Where I work, we run a number of servers around the world to meet the varying needs of our customers. Some of these are dedicated hardware, virtual private servers, shared hosting, dedicated database server, intranets, you name it. One thing we have always found challenging is monitoring the general status of the servers in a reliable fashion. We currently are using a combination of services and tools to achieve our goal.
We use Pingdom to monitor our web, dns and email servers. Pingdom is a relatively inexpensive service that will ping your server on a regular basis from multiple locations around the world and time the responses. It will then create some nice pretty graphs reporting your uptime. If there should ever happen to be some down time (that never happens does it?), it can notify a list of people via email or sms.
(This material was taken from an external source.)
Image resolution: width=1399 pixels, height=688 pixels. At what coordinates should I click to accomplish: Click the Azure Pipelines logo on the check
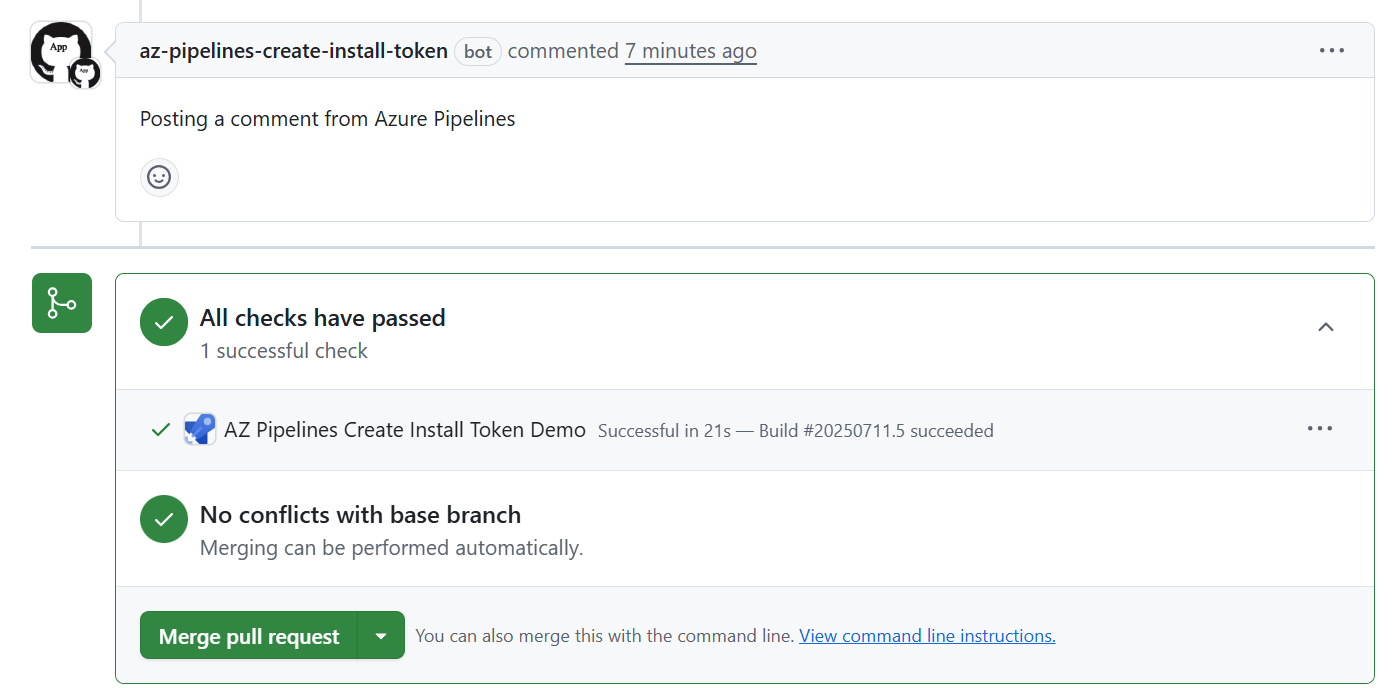pyautogui.click(x=199, y=429)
The main downside to pingdom is that it is only a reactive service. By the time it sends out an email, the server is down.
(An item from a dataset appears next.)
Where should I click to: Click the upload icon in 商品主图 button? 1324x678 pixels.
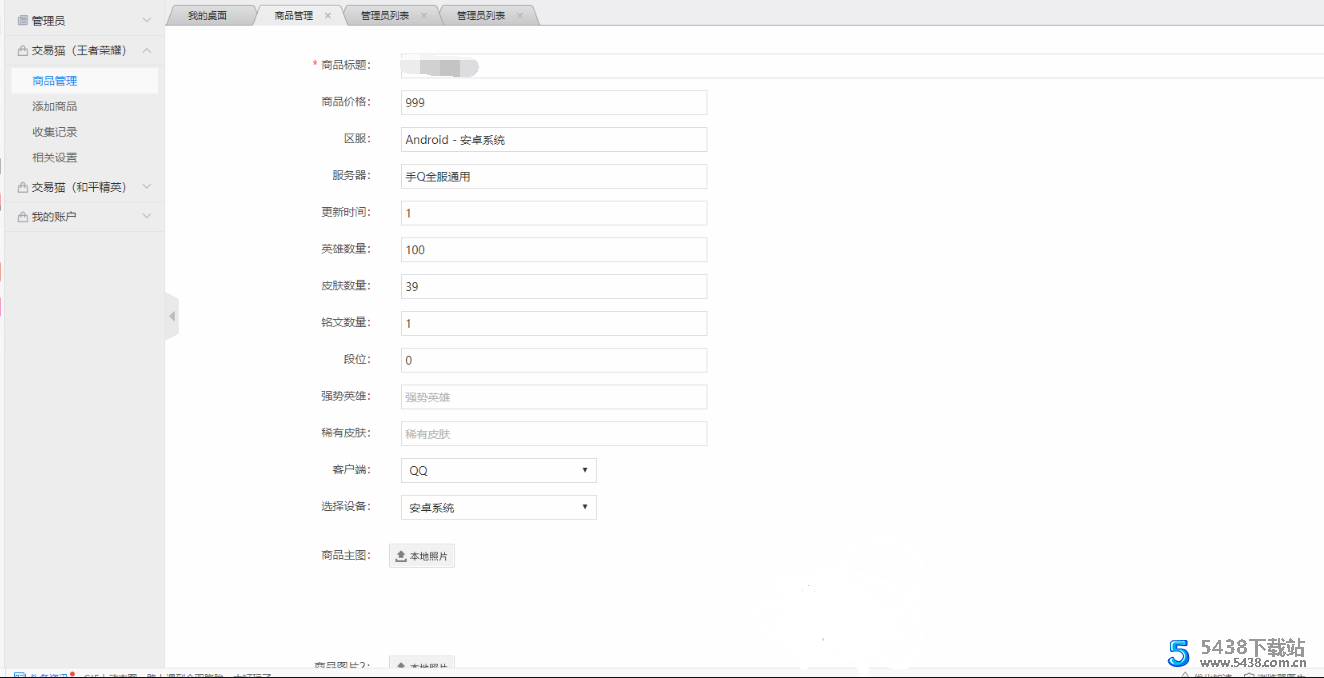(401, 556)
A more ideal solution is to have a pro-active monitoring system. For this we use a OSS solution named Monit. It can be configured to trigger actions when certain limits are met. For example, if Apache is using up >= 75% of your system’s memory, Monit can trigger a restart of httpd. Or, if you volume is >= 95% full, it can send out a notification email to an admin to take appropriate actions. Check out their samples and documentation. It’s a pretty powerful system that can help prevent a complete server crash. One thing we have noticed how ever… if you intentionally bring down apache for maintenance and Monit is checking for a live instance of the webserver, be sure to kill monit first. Otherwise, it will unexpectedly restart apache causing potential issues.